Joining across multiple tables¶
To count how many favorites each user has received across all their tweets,
a join must traverse User -> Tweet -> Favorite. Because each join moves the
context forward, this chain can be written directly:
# Context: User -> join -> Tweet -> join -> Favorite
query = (User
.select(User.username, fn.COUNT(Favorite.id).alias('fav_count'))
.join(Tweet, JOIN.LEFT_OUTER)
.join(Favorite, JOIN.LEFT_OUTER)
.group_by(User.username))
for user in query:
print(f'{user.username}: {user.fav_count} favorites received')
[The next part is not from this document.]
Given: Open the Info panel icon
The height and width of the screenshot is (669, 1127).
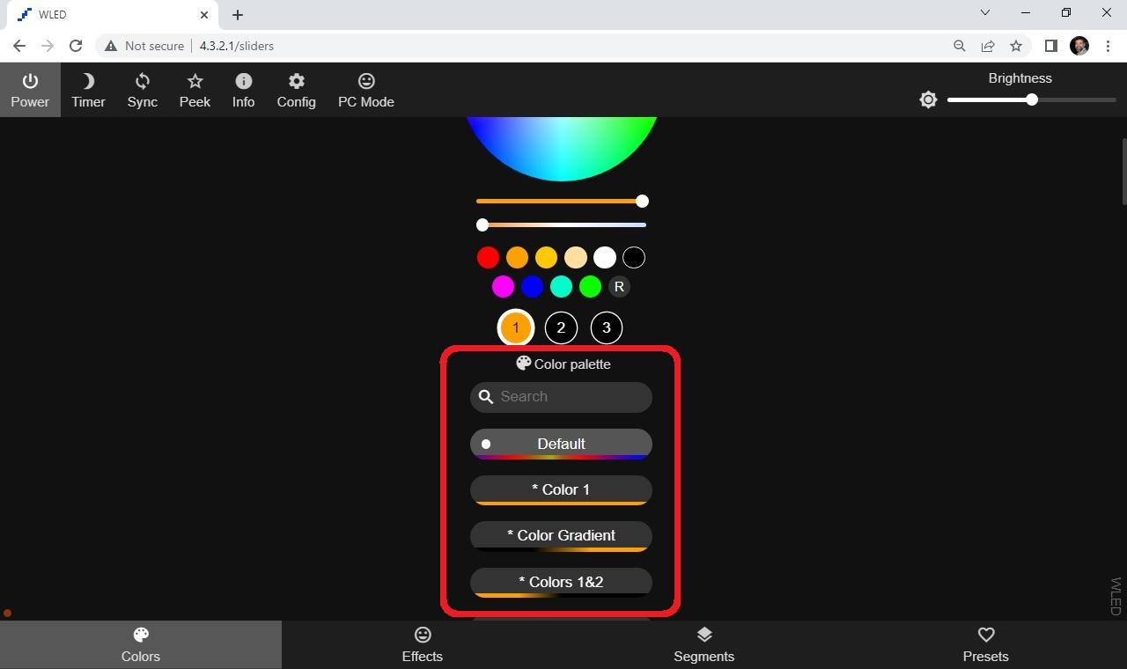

Both joins use LEFT OUTER because a user may have no tweets, and a tweet
may have no favorites - yet both should appear in the result with a count of
zero.
Switching join context¶
When a query needs to branch - joining from one model to two different models
- the join context must be reset manually using switch().
To find all tweets by huey and how many times each has been favorited:
# Context: Tweet -> join -> User (context is now User)
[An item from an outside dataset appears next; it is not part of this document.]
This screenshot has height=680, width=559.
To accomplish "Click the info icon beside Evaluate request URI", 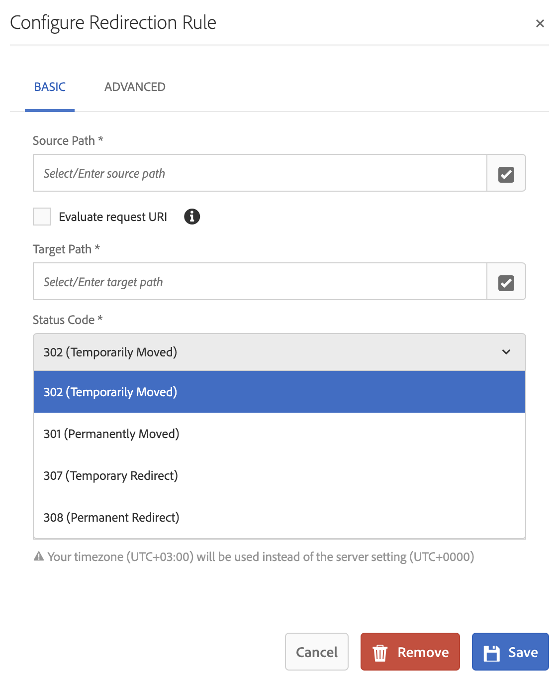I will tap(191, 217).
# switch(Tweet) resets context to Tweet
# -> join -> Favorite (context is now Favorite)
query = (Tweet
.select(Tweet.content, fn.COUNT(Favorite.id).alias('fav_count'))
.join(User)
.switch(Tweet)
.join(Favorite, JOIN.LEFT_OUTER)
.where(User.username == 'huey')
.group_by(Tweet.content))
for tweet in query:
print(f'{tweet.content}: favorited {tweet.fav_count} times')
Without the call to .switch(Tweet), Peewee would attempt to join from
User to Favorite using Favorite.user, which would produce
incorrect results.
Using join_from¶
join_from() is an alternative to switch().join() that
makes the join source explicit in a single call. The above query can be
written equivalently as:
query = (Tweet
.select(Tweet.content, fn.COUNT(Favorite.id).alias('fav_count'))
.join_from(Tweet, User)
.join_from(Tweet, Favorite, JOIN.LEFT_OUTER)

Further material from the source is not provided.